Integrated care – fact or illusion?
It is about time we had a right to integrated care
. Surely this is absolutely fundamental and should be available as a matter of course.
Take for example a Mrs Smith who was the main carer for her husband who suffers from several long-term conditions, including severe leg ulcers. Mrs Smith has no support in place to ease the pressure of caring
for her elderly, frail husband and was becoming increasingly stressed out and upset.
Every so often Mrs Smith went to see his consultant as his local hospital. These visits often led to changes in his medication and care needs
As you can imagine the real challenge was to make sure that the changes to dressings and medications were communicated effectively between all parties
Sometimes there was confusion about Mr Smith’s treatment in that professionals who were visiting him were unaware that his medication and treatment had been changed
If Mr and Mrs Smith are lucky then they will get a conscientious health professional involved
whose main priority is to get better care co-ordination between the Nurses, General Practitioners, Social Services and the local Hospital.
By ensuring that all parties are working together they are able to put in place a sitting service and a respite break
to give Mrs Smith some time to herself.
In an ideal world, if this happened as a matter of course carers like Mrs Smith would be able to receive a much-needed break and a holiday
to recover from their care responsibilities.
If integrated care was available, then Mrs Smith would be able to continue to care for her husband without jeopardising her own health
and by also ensuring that Mr Smith has quality care.

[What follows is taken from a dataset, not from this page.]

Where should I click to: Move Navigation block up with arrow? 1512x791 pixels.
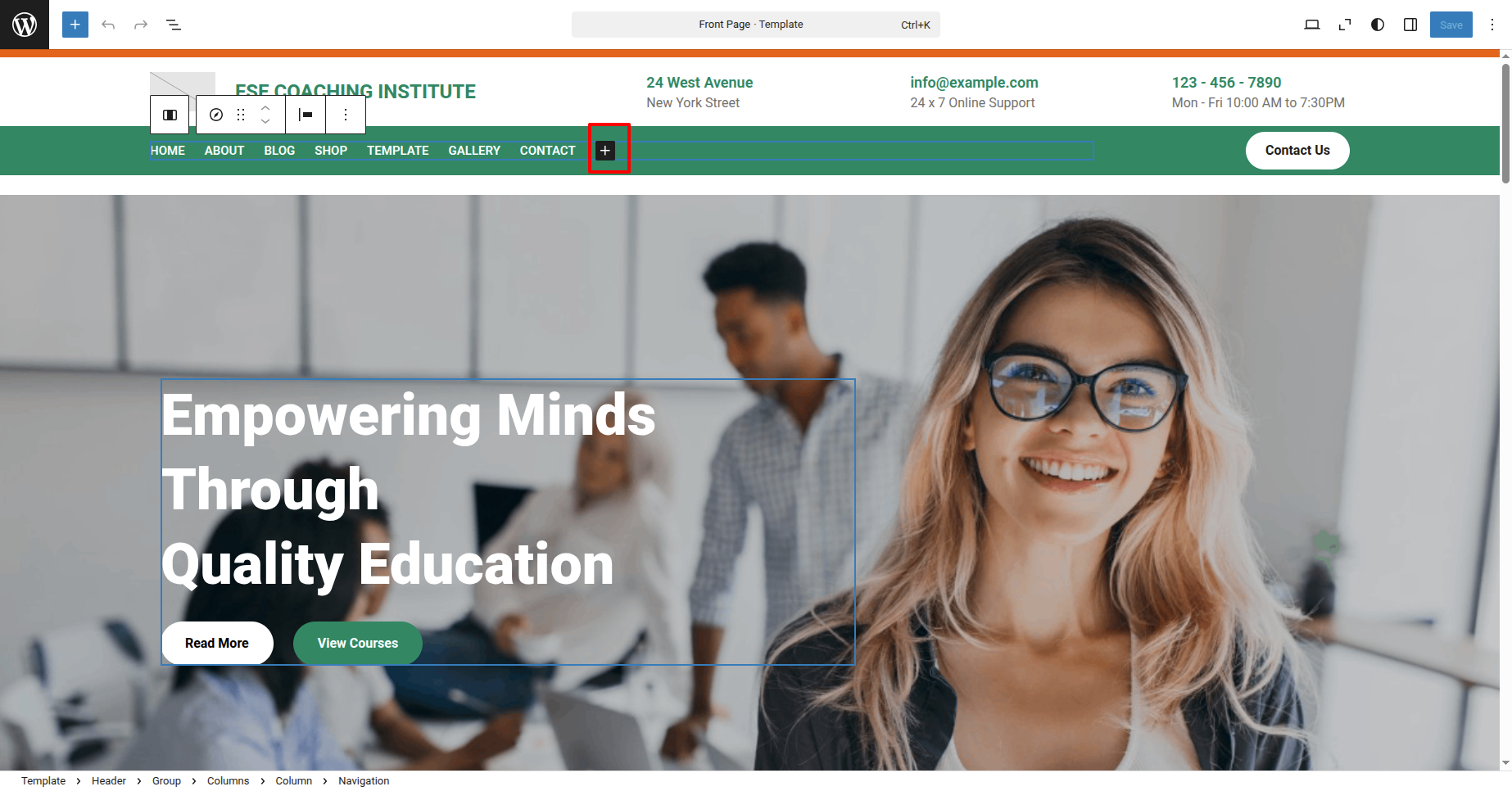pyautogui.click(x=265, y=108)
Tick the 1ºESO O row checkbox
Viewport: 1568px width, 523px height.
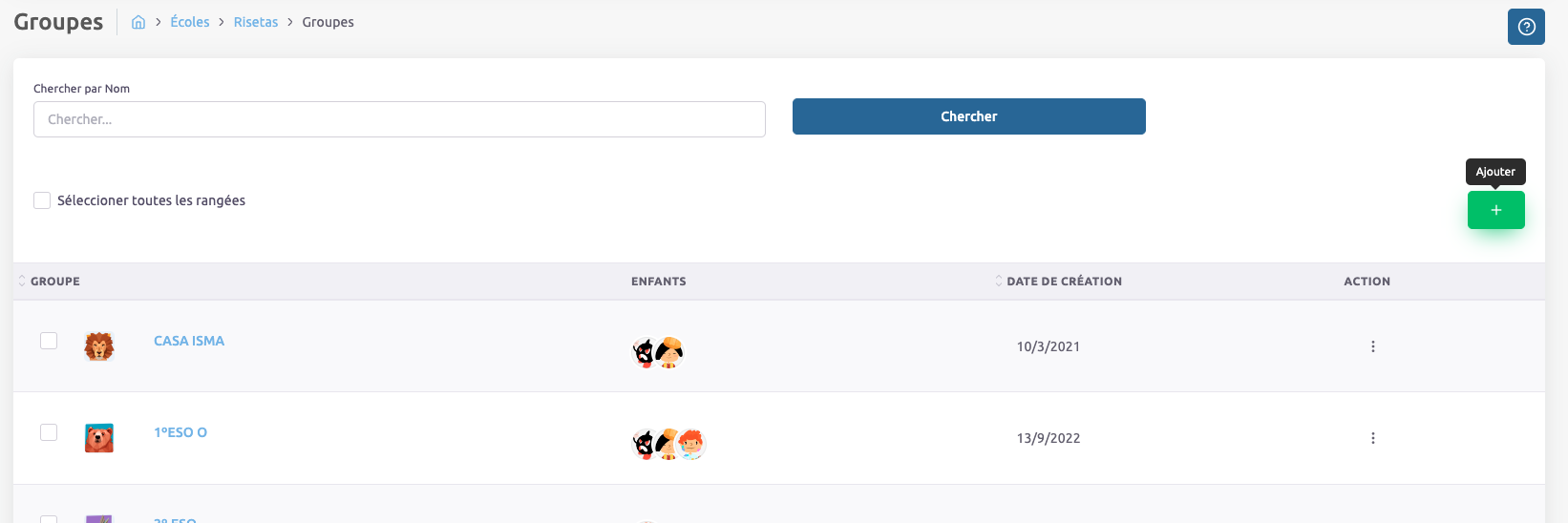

The outcome of this would surely be a more relaxed and stress-free Mrs Smith and Mr Smith’s health would continue to get better and he would feel reassured that he is less of a burden on his wife, which in turn would allow him to deal with the condition with a positive mindset
Anyone who has multiple long-term conditions will often need the support of a range of different care services. Integrated working is absolutely fundamental to getting this right, which should be available as a matter of right, not by accident.
Hopefully, the new Health and Social Care Act of 2012 will encourage integrated health care.
"We often come across carers whose only contact has been with a Social Worker who may or not be aware of the extent of a patient’s needs, and consequently the carer is left fire-fighting and knocking on other health professionals doors in order to get some guidance and help. This does not help either the carer and it certainly does not help the patient, so it is about time that greater health care became a reality." Janet Cooper, Solicitor.